Records provided:
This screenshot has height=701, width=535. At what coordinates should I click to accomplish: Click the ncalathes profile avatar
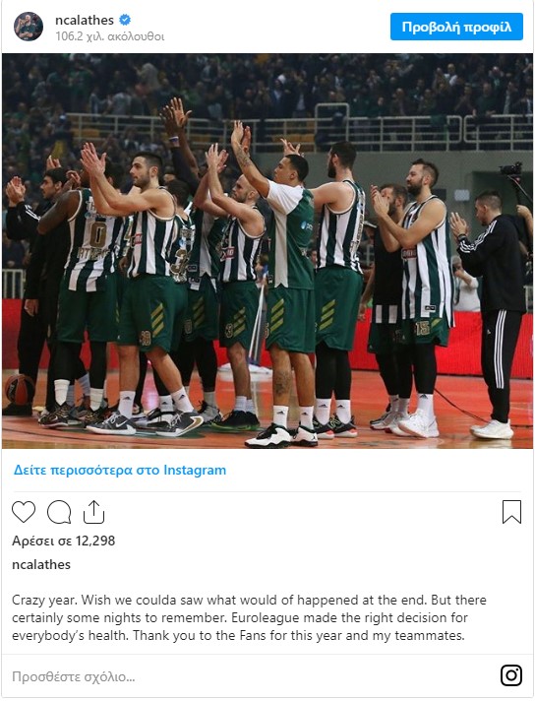[29, 27]
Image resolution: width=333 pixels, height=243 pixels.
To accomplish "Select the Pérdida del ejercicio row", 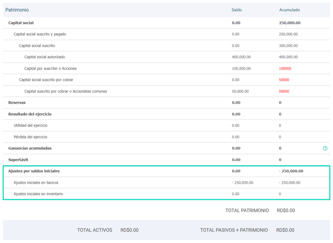I will [x=30, y=137].
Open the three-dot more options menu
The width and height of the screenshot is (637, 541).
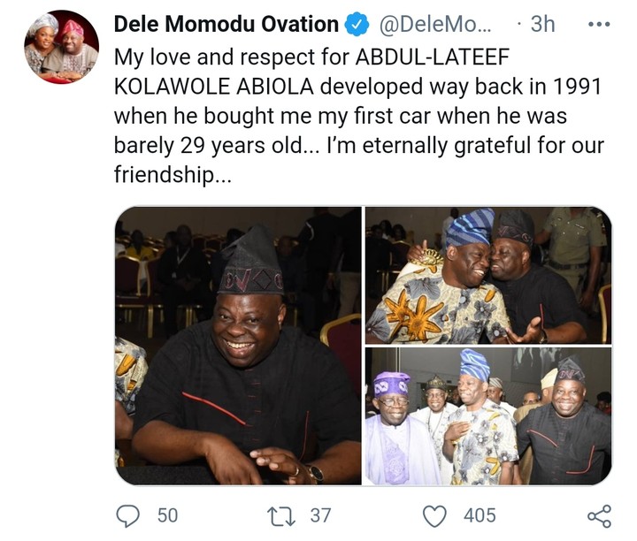[x=599, y=25]
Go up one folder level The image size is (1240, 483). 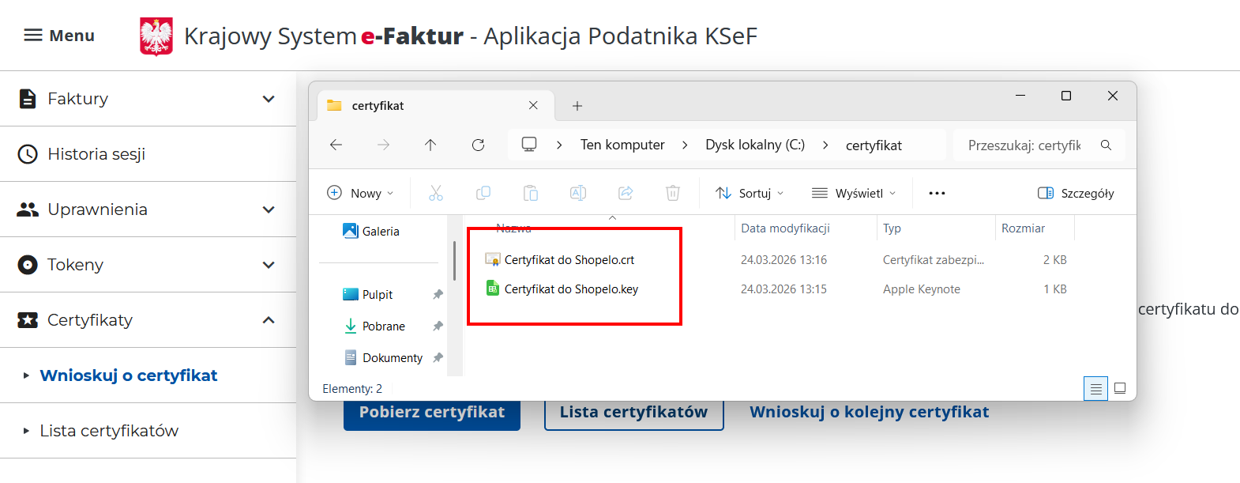tap(430, 145)
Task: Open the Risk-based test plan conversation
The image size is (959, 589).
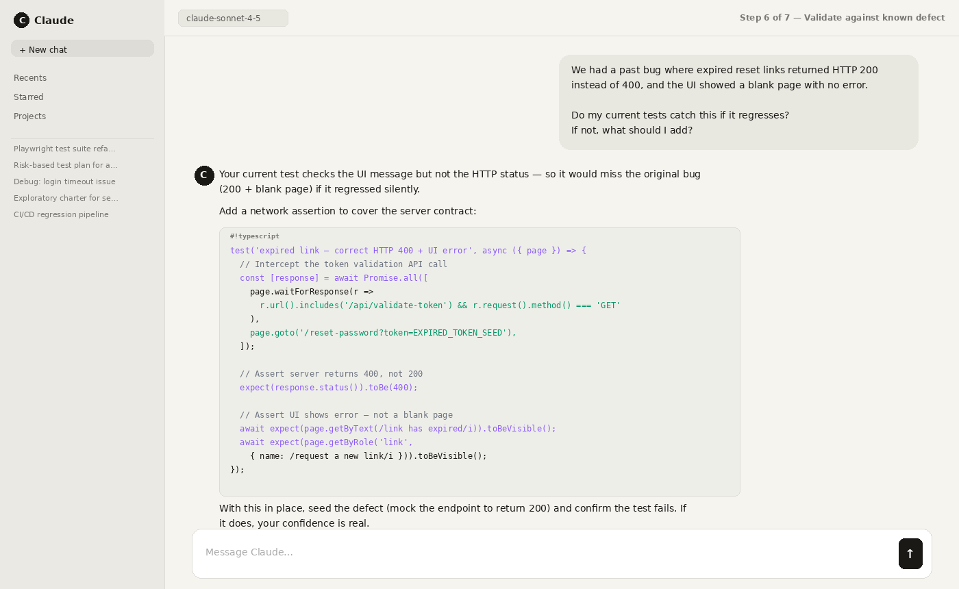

Aim of the task: Across all the entries, count the lines that contain "Open", and state nothing but the total.

Solution for this task: 2